[DIRECTIONS]:
Each line of the data holding "agent" should be found and copied.

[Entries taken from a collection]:
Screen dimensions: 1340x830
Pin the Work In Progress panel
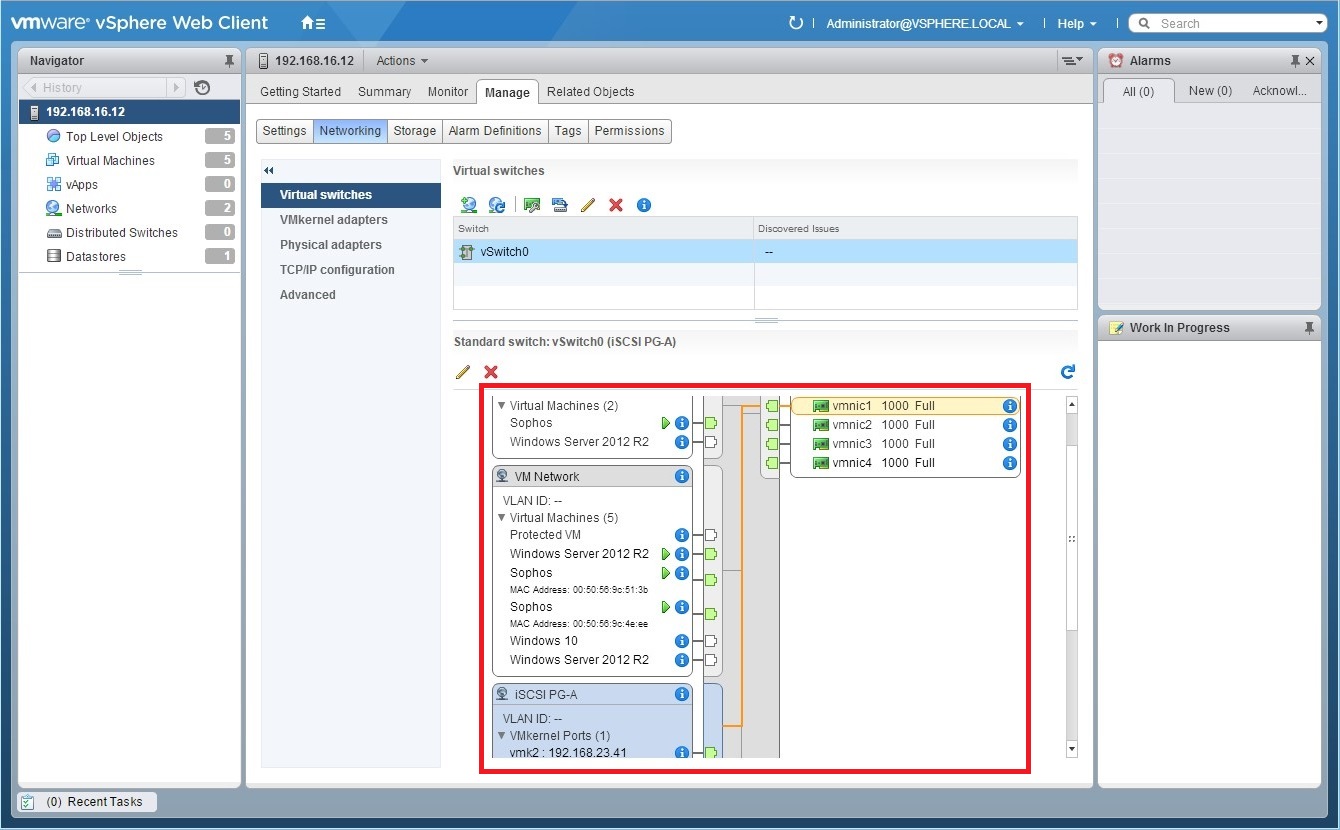tap(1310, 327)
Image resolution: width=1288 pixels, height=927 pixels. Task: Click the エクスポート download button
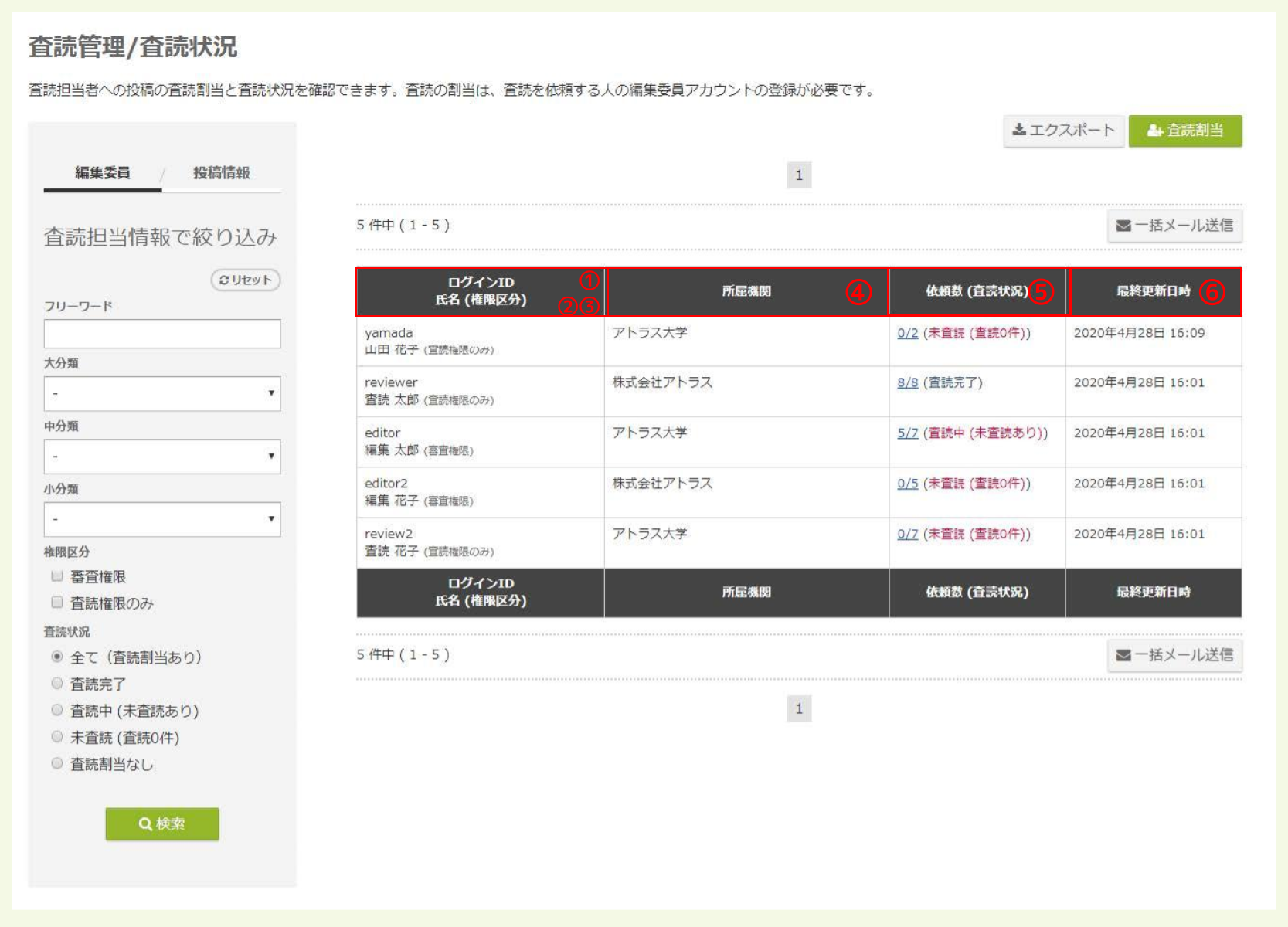[x=1063, y=131]
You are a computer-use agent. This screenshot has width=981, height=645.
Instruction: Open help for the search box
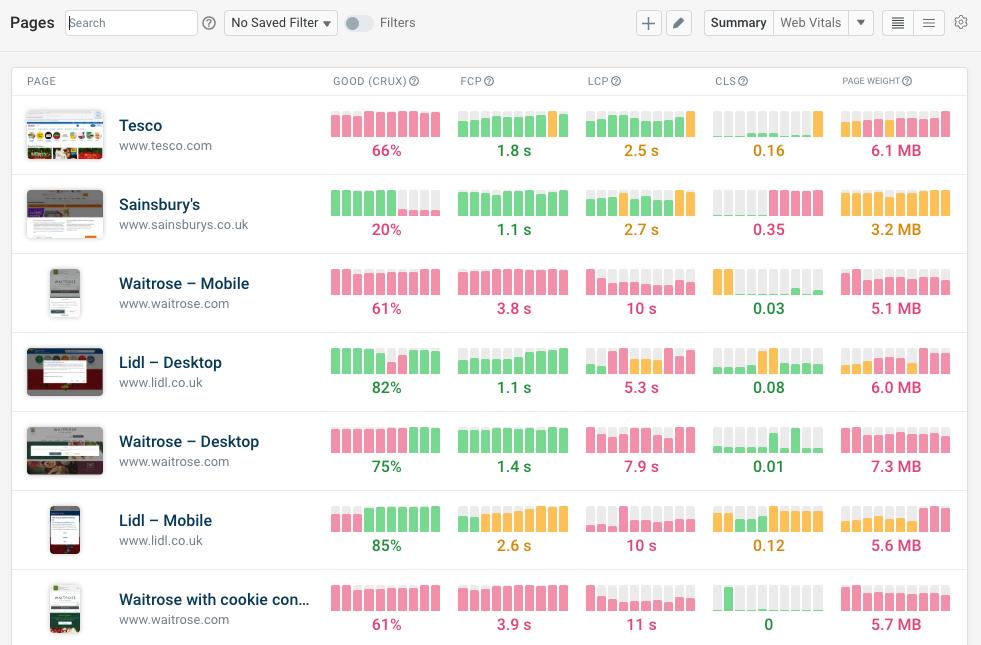[x=208, y=22]
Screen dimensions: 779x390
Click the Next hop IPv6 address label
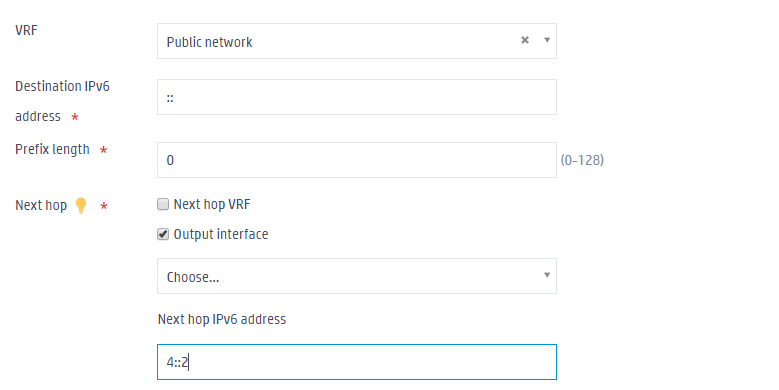click(222, 319)
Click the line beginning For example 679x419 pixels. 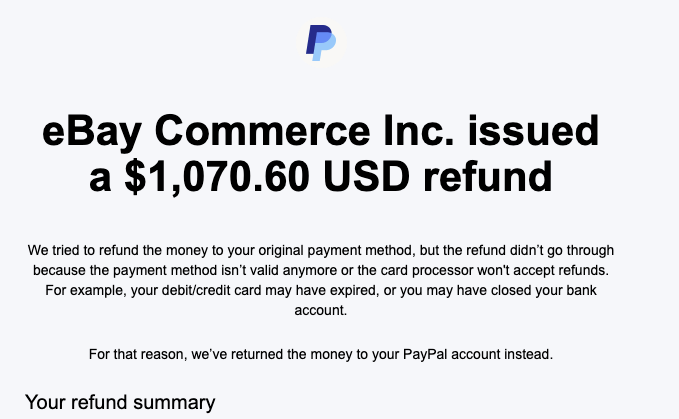click(x=320, y=290)
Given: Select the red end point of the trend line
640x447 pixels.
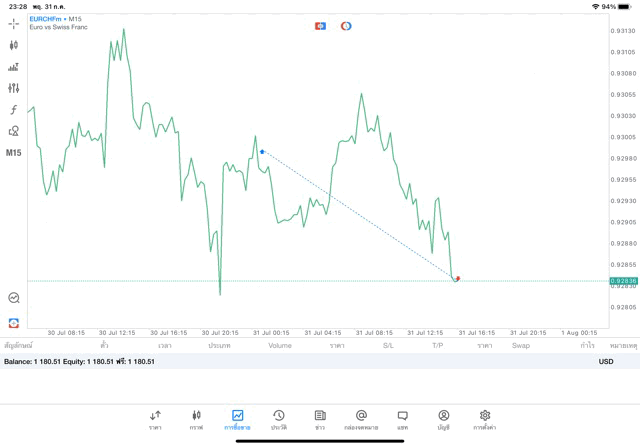Looking at the screenshot, I should coord(457,278).
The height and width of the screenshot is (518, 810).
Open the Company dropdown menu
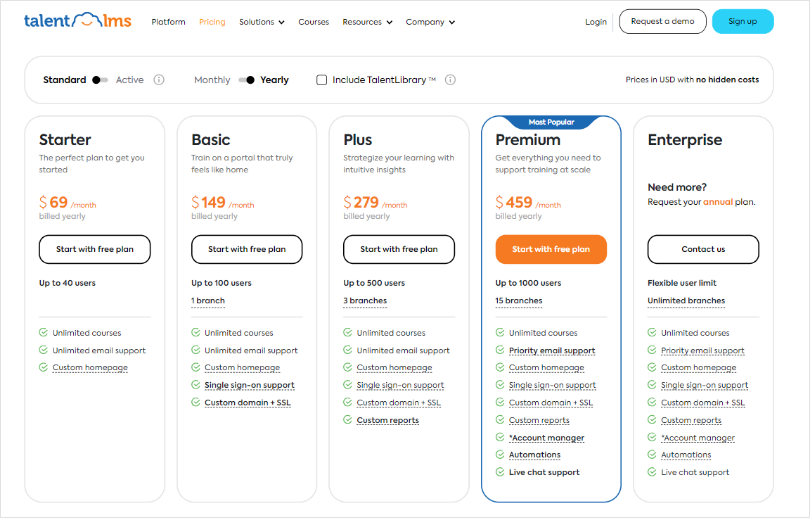point(430,22)
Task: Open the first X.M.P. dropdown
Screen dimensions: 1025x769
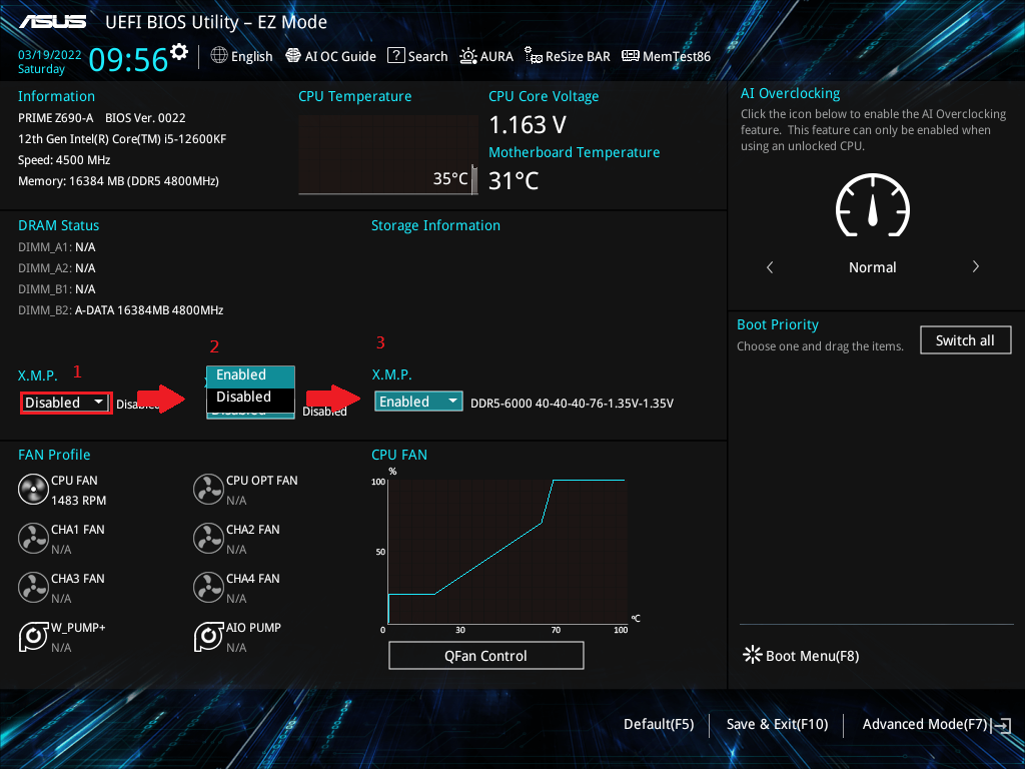Action: pyautogui.click(x=65, y=402)

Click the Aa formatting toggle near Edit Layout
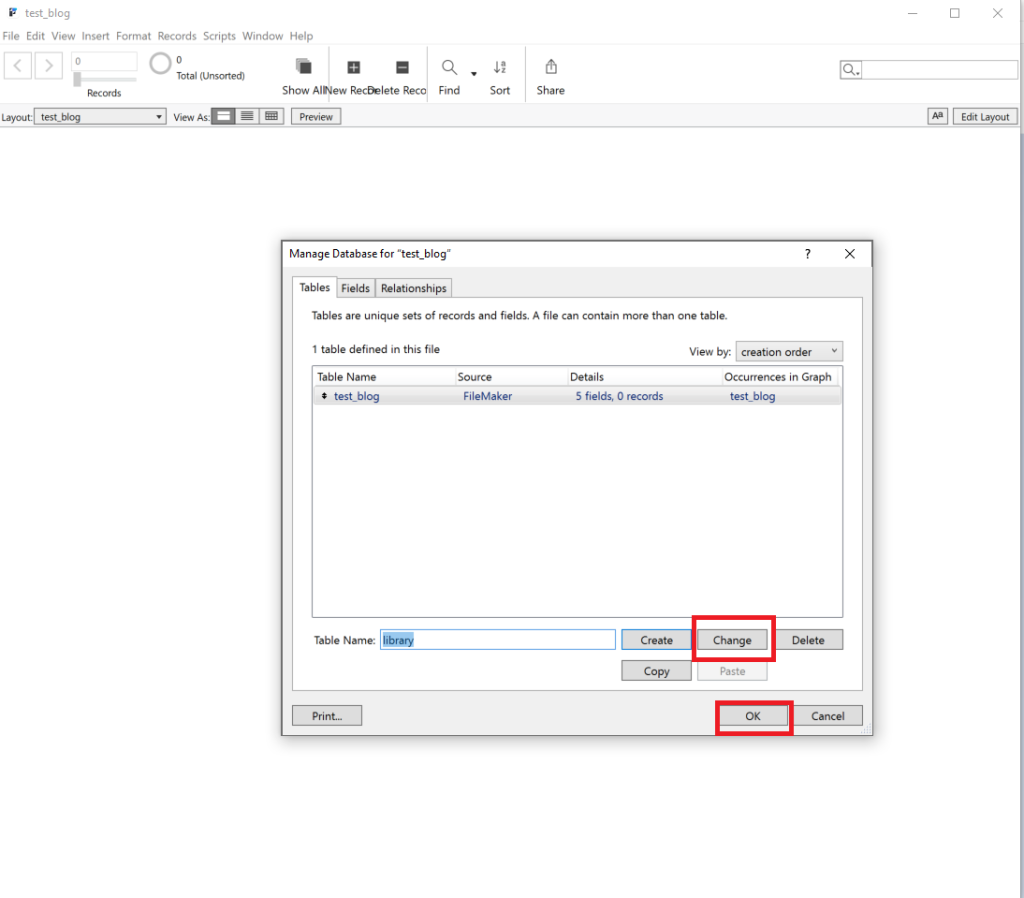pos(937,116)
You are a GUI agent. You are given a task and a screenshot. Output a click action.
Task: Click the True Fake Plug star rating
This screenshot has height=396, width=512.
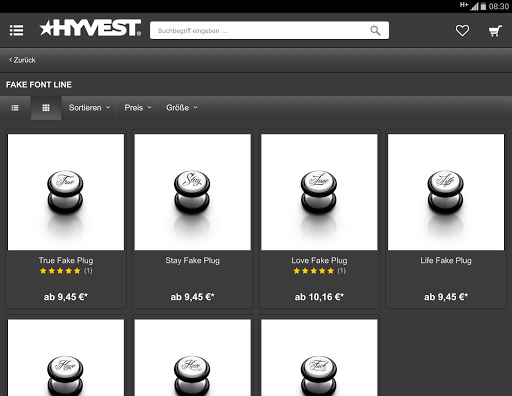coord(66,271)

[OUTPUT]:
You are a computer-use agent. This screenshot has width=981, height=645.
You are a GUI agent. You are given a task and a screenshot. Output a click action.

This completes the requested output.